With family and friends told, the commitment was made and there was no turning back. But then I found out about Las Fallas, and the more I learned about this festival, the more I started to wonder if Valencia maybe wasn't for me after all. This is a festival like no other in the world. It's full of fireworks and loud bangs; two things I really, really don’t like. A party atmosphere descends upon the whole city for a month; this I do like. It's akin to a family friendly Carnaval, with lots of unnecessary sugary snacks and booze. The festival kicks off with a wicked fireworks show in late February. Then from 1st March until the 19th, there are constant fireworks and gut-rumbling bangs. Seriously, constant.

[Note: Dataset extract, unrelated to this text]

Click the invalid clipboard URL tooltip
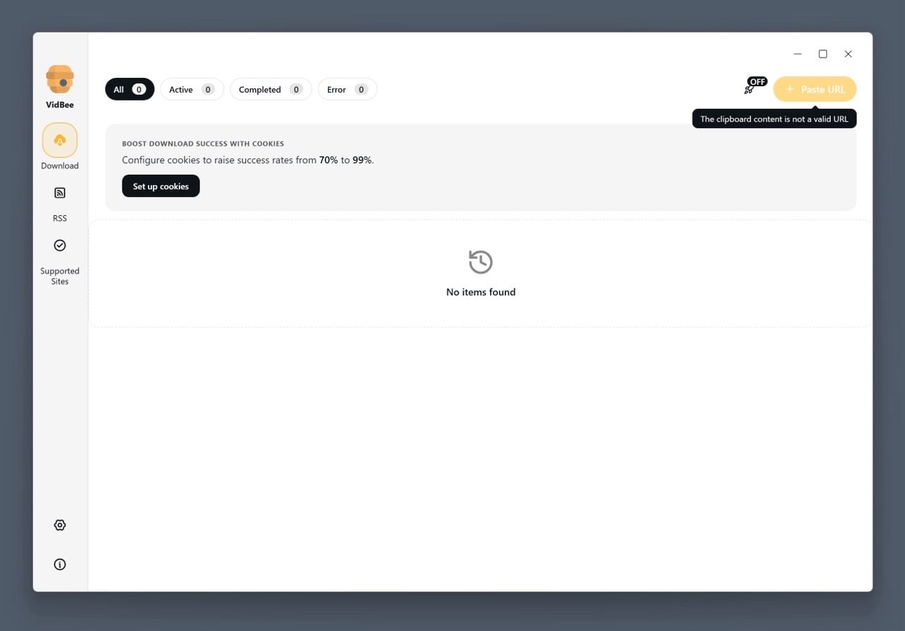 click(773, 119)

Every day at 2pm there is the Mascleta in the main plaza in town, where different clubs set off fireworks that are more about the volume than the visual. It is the loudest thing I have ever heard. No-one was wearing ear plugs except the health and safety conscious Brits. I found this unbelievable considering the noise. I'm glad I haven't been to war or I would have been triggered as fuck. In my case, it just reminded me of some of my favourite war films. The vibration, noise, and atmosphere are impossible to imagine. Luckily for you, I took my 360 camera so you don't need to imagine. You can have a look at it right now. I recommend watching with a VR headset. The final ninety seconds are intense! 

There are several "proper" fireworks displays throughout the festival as well. You know, the kind you have at night so you can see them, rather than during siesta time. Well, the guys in Valencia know how to put on a pyrotechnic show. I watched all the major ones and they were phenomenal. I tried my best to capture what I could but my videos don't do it justice. I'd like to say you have to be there but I actually think that in a few years, a camera will exist that renders that mantra untrue!

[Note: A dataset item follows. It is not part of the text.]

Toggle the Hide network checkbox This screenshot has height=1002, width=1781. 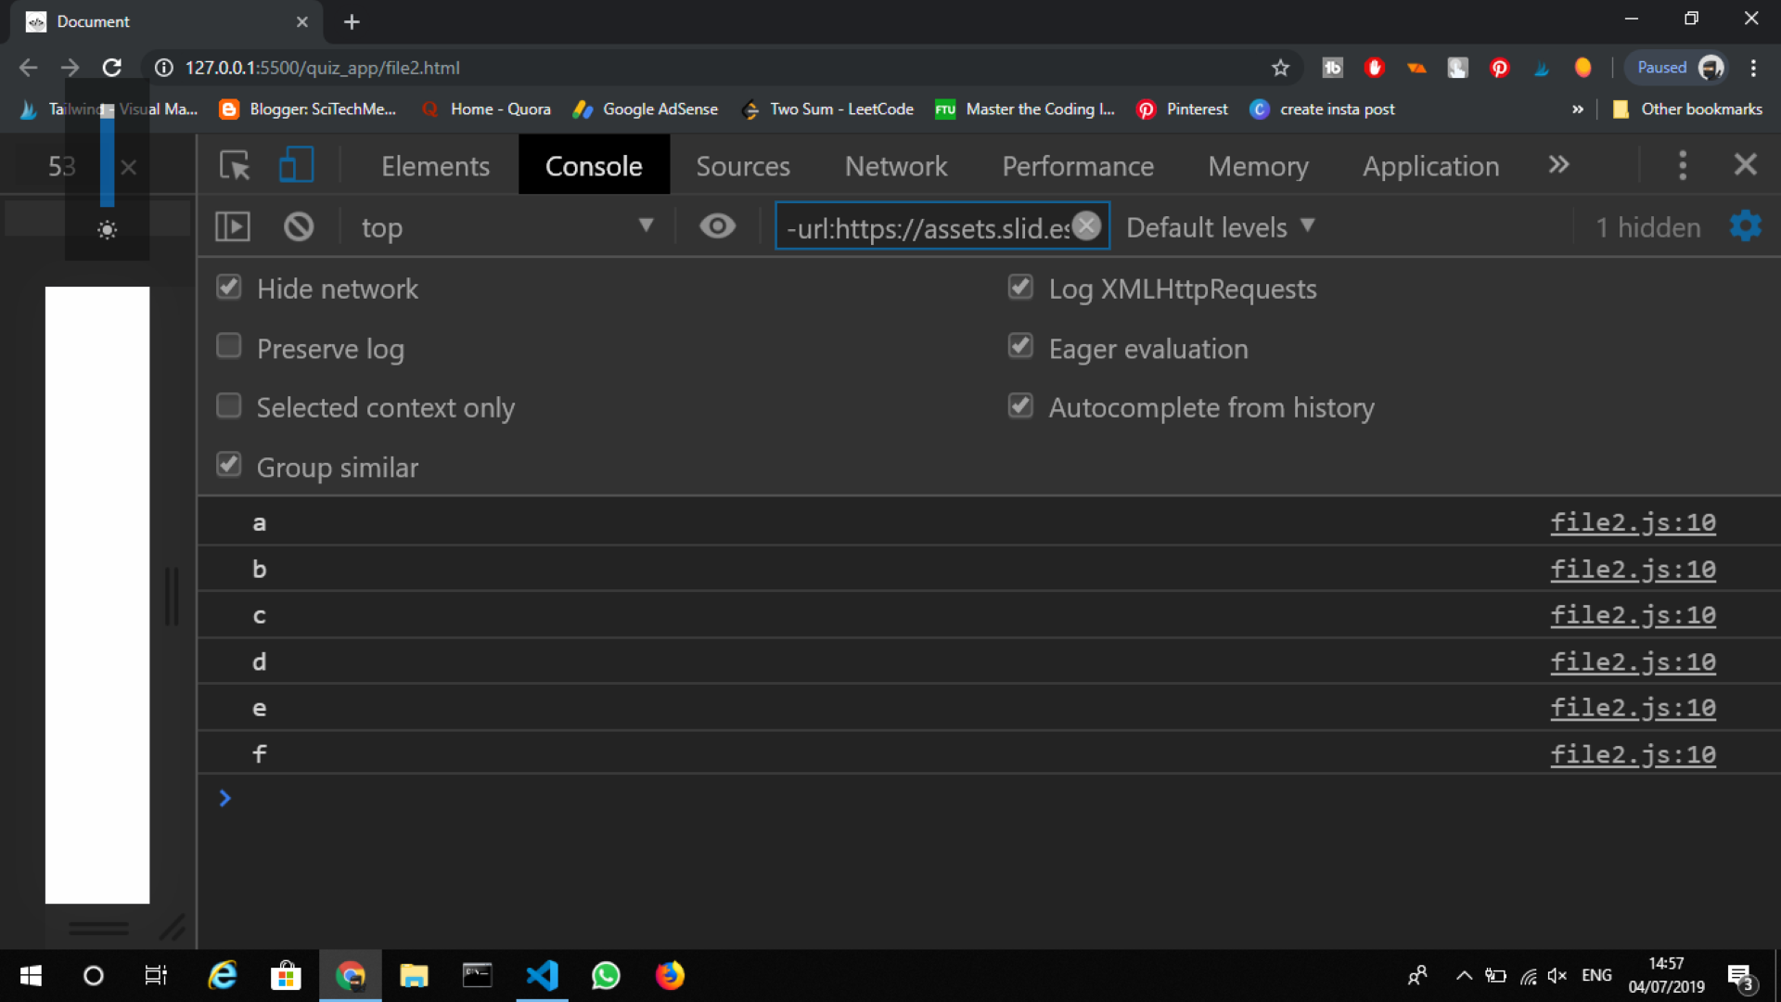point(227,287)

Not only are there official fireworks and bangers, there is also seemingly a relaxation on all laws to do with noise. Anyone can set off firecrackers at any time. I never thought I'd see two year olds throw firecrackers that were big enough to actually scare me. But they do it constantly, while their parents watch on with increasing inebriation.

It's a fantastic part of Valencian culture that is difficult to describe. From as young as two years old, kids and teenagers test their nerve with these loud firecrackers, which range in size from loud to Big Bang loud. They throw them at each other, at strangers, and at themselves. It is mad! I can't actually believe how much fun these kids have. Maybe I wouldn’t have such a fear of bangs if we had a similar celebration in the UK. “We have bonfire night!” I hear you cry! But trust me, it is nothing like this. For example, outside our apartment for six hours straight, four kids threw firecrackers every twenty seconds. Their parents didn't even watch over them. It's legal, it's probably unsafe, it's damaging to your ears, but it's also fun as hell when you're seven years old.

One of my students was really keen to induct me into the world of firecrackers, and it was all we talked about in our classes for weeks! Eventually I conceded and let him take me to a pyro shop to buy some. These shops started popping up from early March, ready for the official selling period to open; these firecrackers can only legally be sold and used in the city during this festival. The shops have strict rules about how many people can be in there at any given point, so we stood outside to study the catalogue for a while. There were fireworks like the ones we have back home for bonfire night, and these ranged in price and size quite dramatically. But what I was really interested in were the firecrackers. We don’t have these in the UK so I had no idea what to expect.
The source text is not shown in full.